**TASK OBJECTIVE:**
Lines before the one containing "Seleccionar opciones (117, 1512)" are to be left out; that line and every line after it, through the last line below, are to be reproduced exactly.

··· PROVIDED ENTRIES ···

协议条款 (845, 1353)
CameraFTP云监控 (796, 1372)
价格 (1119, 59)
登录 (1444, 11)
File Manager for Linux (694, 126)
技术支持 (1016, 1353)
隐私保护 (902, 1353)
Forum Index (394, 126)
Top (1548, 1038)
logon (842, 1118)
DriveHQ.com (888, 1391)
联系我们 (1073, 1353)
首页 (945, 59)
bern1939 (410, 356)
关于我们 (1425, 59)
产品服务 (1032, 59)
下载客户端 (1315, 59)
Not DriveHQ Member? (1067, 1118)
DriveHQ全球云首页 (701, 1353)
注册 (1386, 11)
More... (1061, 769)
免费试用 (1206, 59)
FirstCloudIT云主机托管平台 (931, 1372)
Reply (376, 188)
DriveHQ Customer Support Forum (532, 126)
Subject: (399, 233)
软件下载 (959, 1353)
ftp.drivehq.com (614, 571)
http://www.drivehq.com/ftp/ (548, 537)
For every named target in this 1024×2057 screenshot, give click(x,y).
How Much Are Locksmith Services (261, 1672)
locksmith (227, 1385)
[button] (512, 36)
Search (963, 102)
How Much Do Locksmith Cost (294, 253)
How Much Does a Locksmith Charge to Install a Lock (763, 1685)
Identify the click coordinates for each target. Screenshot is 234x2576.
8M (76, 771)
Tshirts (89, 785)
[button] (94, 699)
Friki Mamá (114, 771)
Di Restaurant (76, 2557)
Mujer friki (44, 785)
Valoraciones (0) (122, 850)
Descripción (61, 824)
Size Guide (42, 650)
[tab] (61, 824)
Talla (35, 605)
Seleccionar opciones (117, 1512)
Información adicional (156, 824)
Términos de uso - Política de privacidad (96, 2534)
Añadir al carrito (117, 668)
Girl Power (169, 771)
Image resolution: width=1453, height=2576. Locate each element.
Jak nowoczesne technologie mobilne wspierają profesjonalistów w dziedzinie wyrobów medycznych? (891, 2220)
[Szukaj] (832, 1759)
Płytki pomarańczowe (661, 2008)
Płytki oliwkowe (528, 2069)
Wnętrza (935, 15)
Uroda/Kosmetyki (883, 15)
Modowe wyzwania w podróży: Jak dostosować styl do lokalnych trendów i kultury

···

**SOLUTION:**
Seleccionar opciones (117, 1512)
Información adicional (156, 824)
Términos de uso - Política de privacidad (96, 2534)
Añadir al carrito (117, 668)
Girl Power (169, 771)
Image resolution: width=1453, height=2576. Locate each element.
Jak nowoczesne technologie mobilne wspierają profesjonalistów w dziedzinie wyrobów medycznych? (891, 2220)
[Szukaj] (832, 1759)
Płytki pomarańczowe (661, 2008)
Płytki oliwkowe (528, 2069)
Wnętrza (935, 15)
Uroda/Kosmetyki (883, 15)
Modowe wyzwania w podróży: Jak dostosować styl do lokalnych trendów i kultury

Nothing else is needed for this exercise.